In his letter Friday accepting the resignation of Cardinal Donald Wuerl, the Catholic archbishop of Washington, Pope Francis praised the departing prelate for his “nobility” in not trying to defend “mistakes” in his handling of sexual-abuse allegations.

The pope misses the point.

The archbishop may not be as culpable as other bishops who more systematically covered up sexual predation, and in at least one case he took action that was initially thwarted by the Vatican.

But a devastatingly detailed grand jury report on widespread child sex abuse in Pennsylvania churches showed that Wuerl, as bishop of Pittsburgh, was immersed in a clerical culture that hid pedophilic crimes behind euphemisms, conducted unprofessional investigations and evaluations of accused priests, kept acknowledged cases of sex abuse secret from parish communities and avoided reporting the abuse to police.

In an anguished letter to his archdiocese, Wuerl accepted responsibility for actions described in the grand jury report. “I wish that I could redo some decisions I have made in my three decades as a bishop and each time get it right,” he wrote.

Francis’ warm feelings for Wuerl may be understandable, given that the archbishop has been a supporter of the social changes the pope is trying to achieve in the Catholic Church. Conservative prelates who have fought those changes have accused the pope of covering up accusations that the previous archbishop of Washington, the former Cardinal Theodore McCarrick, sexually harassed and abused seminarians. Wuerl’s standing was weakened by his association with his predecessor, although he insists he knew nothing about the allegations. The pope saw Wuerl’s resignation as a sacrifice for the good of the church amid the attacks by critics like Archbishop Carlo Maria Viganò, a former Vatican ambassador to the United States who has vigorously pressed charges of a church cover-up.
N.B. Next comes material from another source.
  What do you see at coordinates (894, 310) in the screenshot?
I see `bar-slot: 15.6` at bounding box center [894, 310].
Yet by indicating that he regards Wuerl’s past actions simply as “mistakes,” and by allowing him to remain a member of the powerful Congregation for Bishops, the pope reinforces the sense that he does not understand the extraordinary damage done by clerics who cruelly and shamelessly abused their power over trusting children and adults. What the Pennsylvania grand jury report and other reports chronicle is not “inappropriate contact,” as diocesan records so often claimed, but the brutal and repeated rape of innocents who have been marked by this for life.

Francis was similarly slow to understand the gravity of sexual abuse cases in Chile, initially defending bishops and acting only after he listened to survivors.
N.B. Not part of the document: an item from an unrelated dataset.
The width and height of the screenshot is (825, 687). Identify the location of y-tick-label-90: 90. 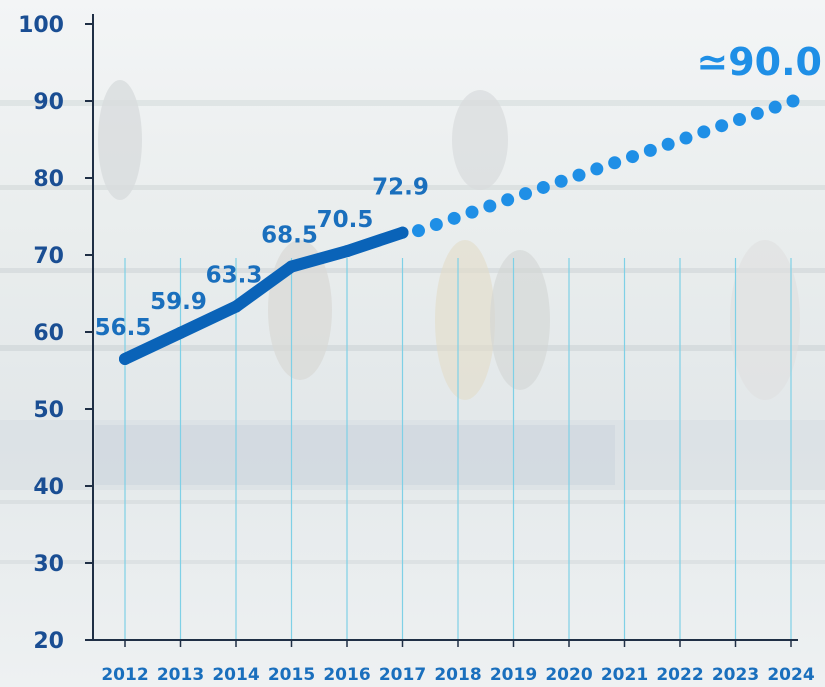
(48, 102).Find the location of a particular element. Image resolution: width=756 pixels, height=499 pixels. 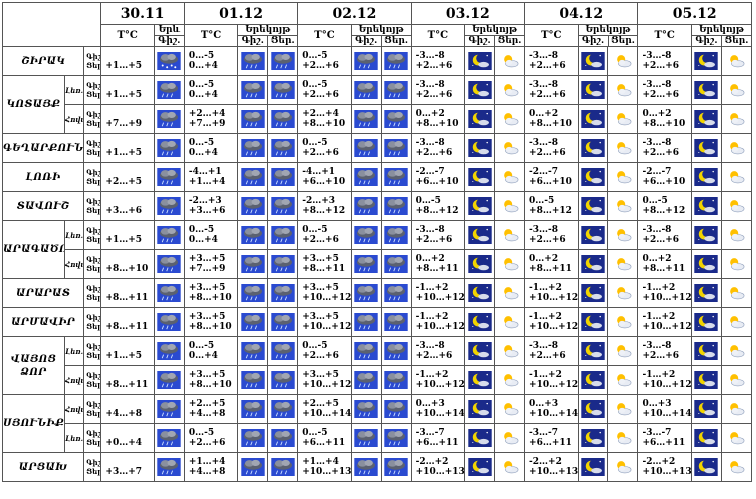

temp-cell: +3…+5 +8…+10 is located at coordinates (211, 322).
To restore the trust of its faithful and its standing in the world, the Vatican needs to make a more vigorous and sincere effort to acknowledge the damage done by abusive priests and Vatican officials who perpetuated the abuse.

Wuerl seemed to understand this when he said he was making way for younger bishops consecrated since the crisis burst into the open in 2002, and for that he deserves credit.

But if the church is to make amends for the scars it has inflicted on thousands of its members, the pope must do a far better job of demonstrating at every opportunity that there is no “nobility” whatsoever in the way sexual predation was allowed to spread through the church, that he will not tolerate the slightest of “mistakes” in the handling of such abuse and that he will upend a rotten Vatican culture that let it all happen.